“From Spin Noise to Systematics: Stochastic Processes in the First International Pulsar Timing Array Data Release” by L. Lentati et. al.
The International Pulsar Timing Array (IPTA) is a group of organizations, observing an array of pulsars, using a number of radio telescopes across the world. The goal is to detect the passage of gravitational waves through variations in the timing signature. IPTA has recently made their first public data release. This paper seeks to better understand the various noise sources present in the data. By improving our understanding of the noise, we can hope to gain more confidence in future GW detections, avoid false positives, and alter our observing strategies for increased precision. It can also avoid general misjudgements about astrophysical parameters inferred from the data.
On Page 2, Figure 1 motivates the need for various noise models. It shows a window of time for two different pulsars, with the timing residuals plotted on the y-axis (i.e. the difference from the deterministic pulse model). These were selected as they have temporally overlapping observations from multiple observatories, and have a number of statistically significant outliers.
A number of signal models were considered, including one deterministic (the pulses) and 5 stochastic (Page 4 equation 1 & bullets after). Only one of the 5 components (white noise) was taken for granted. The others were selected by weighing their evidence against their complexity.

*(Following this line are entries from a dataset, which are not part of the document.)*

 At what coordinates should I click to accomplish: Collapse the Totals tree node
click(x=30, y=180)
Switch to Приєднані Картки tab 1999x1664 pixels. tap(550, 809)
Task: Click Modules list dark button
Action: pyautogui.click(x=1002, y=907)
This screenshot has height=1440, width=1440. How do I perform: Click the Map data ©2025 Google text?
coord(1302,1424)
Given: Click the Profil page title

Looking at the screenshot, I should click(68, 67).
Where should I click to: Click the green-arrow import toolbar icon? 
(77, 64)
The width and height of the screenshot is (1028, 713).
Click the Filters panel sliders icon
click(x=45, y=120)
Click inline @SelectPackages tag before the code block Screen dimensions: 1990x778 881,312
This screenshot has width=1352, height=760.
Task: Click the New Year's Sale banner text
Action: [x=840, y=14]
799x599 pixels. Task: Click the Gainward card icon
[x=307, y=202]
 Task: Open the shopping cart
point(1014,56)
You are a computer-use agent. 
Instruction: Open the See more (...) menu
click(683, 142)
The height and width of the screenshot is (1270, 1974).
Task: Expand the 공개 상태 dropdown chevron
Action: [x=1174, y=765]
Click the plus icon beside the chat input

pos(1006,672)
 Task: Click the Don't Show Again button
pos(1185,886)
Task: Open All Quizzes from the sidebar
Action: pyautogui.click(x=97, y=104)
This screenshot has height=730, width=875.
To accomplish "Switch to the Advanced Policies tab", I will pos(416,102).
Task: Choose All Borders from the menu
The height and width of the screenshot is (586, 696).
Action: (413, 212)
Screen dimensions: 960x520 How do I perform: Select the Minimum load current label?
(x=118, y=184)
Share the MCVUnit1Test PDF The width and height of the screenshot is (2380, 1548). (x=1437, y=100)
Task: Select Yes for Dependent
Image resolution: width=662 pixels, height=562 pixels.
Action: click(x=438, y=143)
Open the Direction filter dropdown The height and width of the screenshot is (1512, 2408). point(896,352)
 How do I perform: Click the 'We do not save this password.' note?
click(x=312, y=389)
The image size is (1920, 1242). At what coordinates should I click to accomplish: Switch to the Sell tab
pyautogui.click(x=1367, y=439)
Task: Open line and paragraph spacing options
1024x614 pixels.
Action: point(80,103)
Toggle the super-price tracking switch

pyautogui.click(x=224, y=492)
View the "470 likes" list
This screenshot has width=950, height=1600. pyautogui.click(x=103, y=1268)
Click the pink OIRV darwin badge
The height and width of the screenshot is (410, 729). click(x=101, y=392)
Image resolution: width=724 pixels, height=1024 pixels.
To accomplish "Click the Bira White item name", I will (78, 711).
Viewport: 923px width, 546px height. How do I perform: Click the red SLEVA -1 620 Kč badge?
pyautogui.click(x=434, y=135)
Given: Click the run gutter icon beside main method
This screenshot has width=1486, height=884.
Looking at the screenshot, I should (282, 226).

Page 9, half-way through paragraph 2 describes the model selection criteria. Page 10, Table 2, summarizes the results for each pulsar and model combination, with the best fit highlighted in boldface. Note that many had no significant noise contributions, and precisely one had all four.
Page 14, Figure 4, shows maximum-likelihood estimates for the noise attributed to just one of the observatories. This emphasizes the importance of multiple observatories observing with overlapping epochs.
Page 23, Figure 12, shows variations in the dispersion measure, which is attributed to the movement of the ISM along the line-of-sight to the pulsars.
Page 25, Figure 15, shows noise intrinsic to the spin of the pulsars.
Page 16, Figure 6, shows 95% confidence upper bounds on gravitational-wave background signals for a simulated data set based on parameters from one pulsar, and considering different stochastic models. They claim that this shows proper noise modeling can significantly improve accuracy.
Dispersion delay: Time delay between different frequencies.
Dispersion measure: number of electrons along line of sight.